(Stored items)
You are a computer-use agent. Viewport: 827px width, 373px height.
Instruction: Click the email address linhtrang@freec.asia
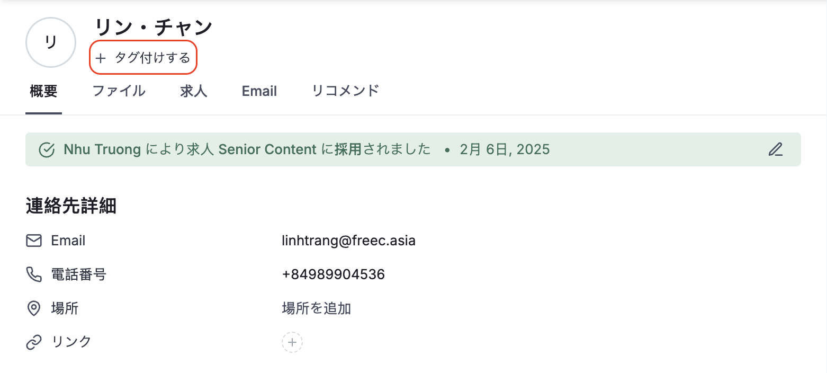pyautogui.click(x=349, y=241)
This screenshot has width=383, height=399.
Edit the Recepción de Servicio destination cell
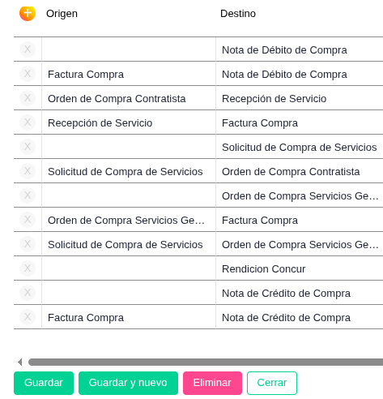tap(300, 99)
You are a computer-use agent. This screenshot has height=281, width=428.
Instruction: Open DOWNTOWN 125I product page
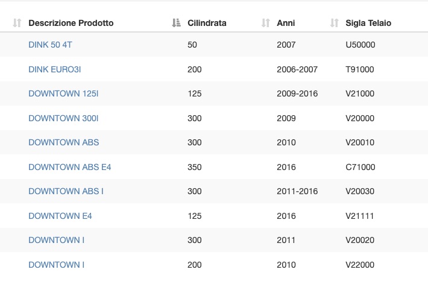(x=63, y=93)
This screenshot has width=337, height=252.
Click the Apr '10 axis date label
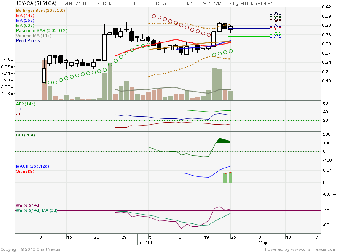point(145,242)
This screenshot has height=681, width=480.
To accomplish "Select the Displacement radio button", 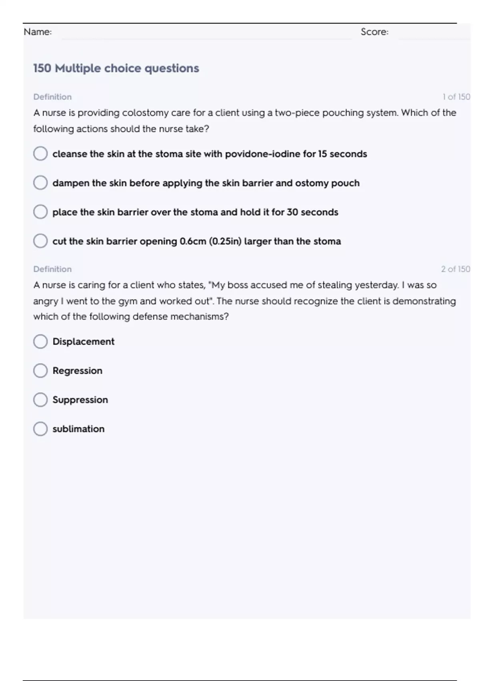I will (x=40, y=341).
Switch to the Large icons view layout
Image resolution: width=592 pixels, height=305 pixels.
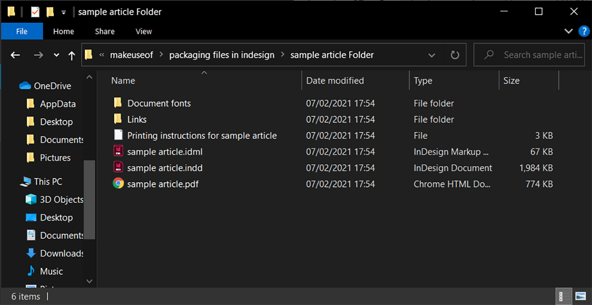(x=580, y=296)
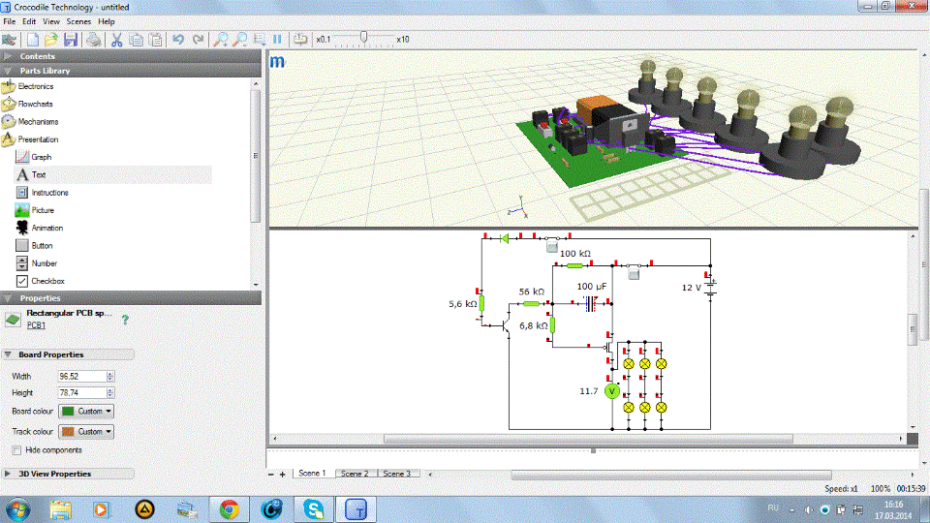Open the Scenes menu
Viewport: 930px width, 523px height.
click(79, 21)
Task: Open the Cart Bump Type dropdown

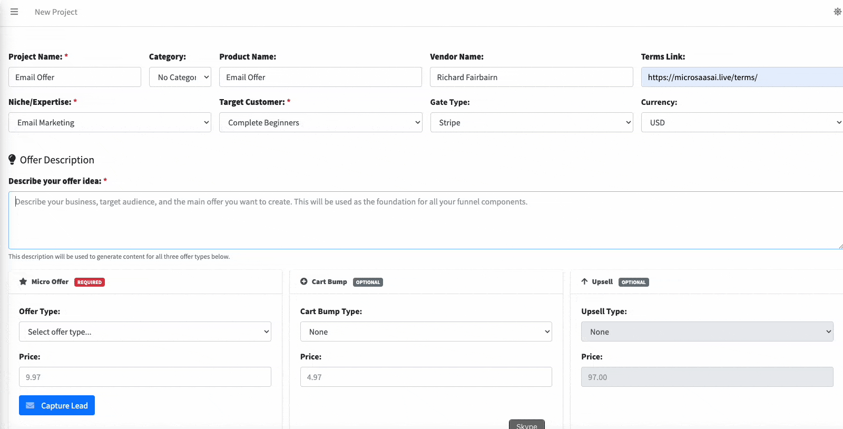Action: pos(426,332)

## Directions
What are the lines above from the one with "This screenshot has width=383, height=399." to the one with "This screenshot has height=681, width=480.", both included? Reproduce them exactly, without pictures.

## Exercise output
This screenshot has width=383, height=399.
Edit the Recepción de Servicio destination cell
tap(300, 99)
You are a computer-use agent. This screenshot has height=281, width=428.
Instruction: Open DOWNTOWN 125I product page
(x=63, y=93)
This screenshot has width=337, height=252.
Click the Apr '10 axis date label
point(145,242)
This screenshot has height=681, width=480.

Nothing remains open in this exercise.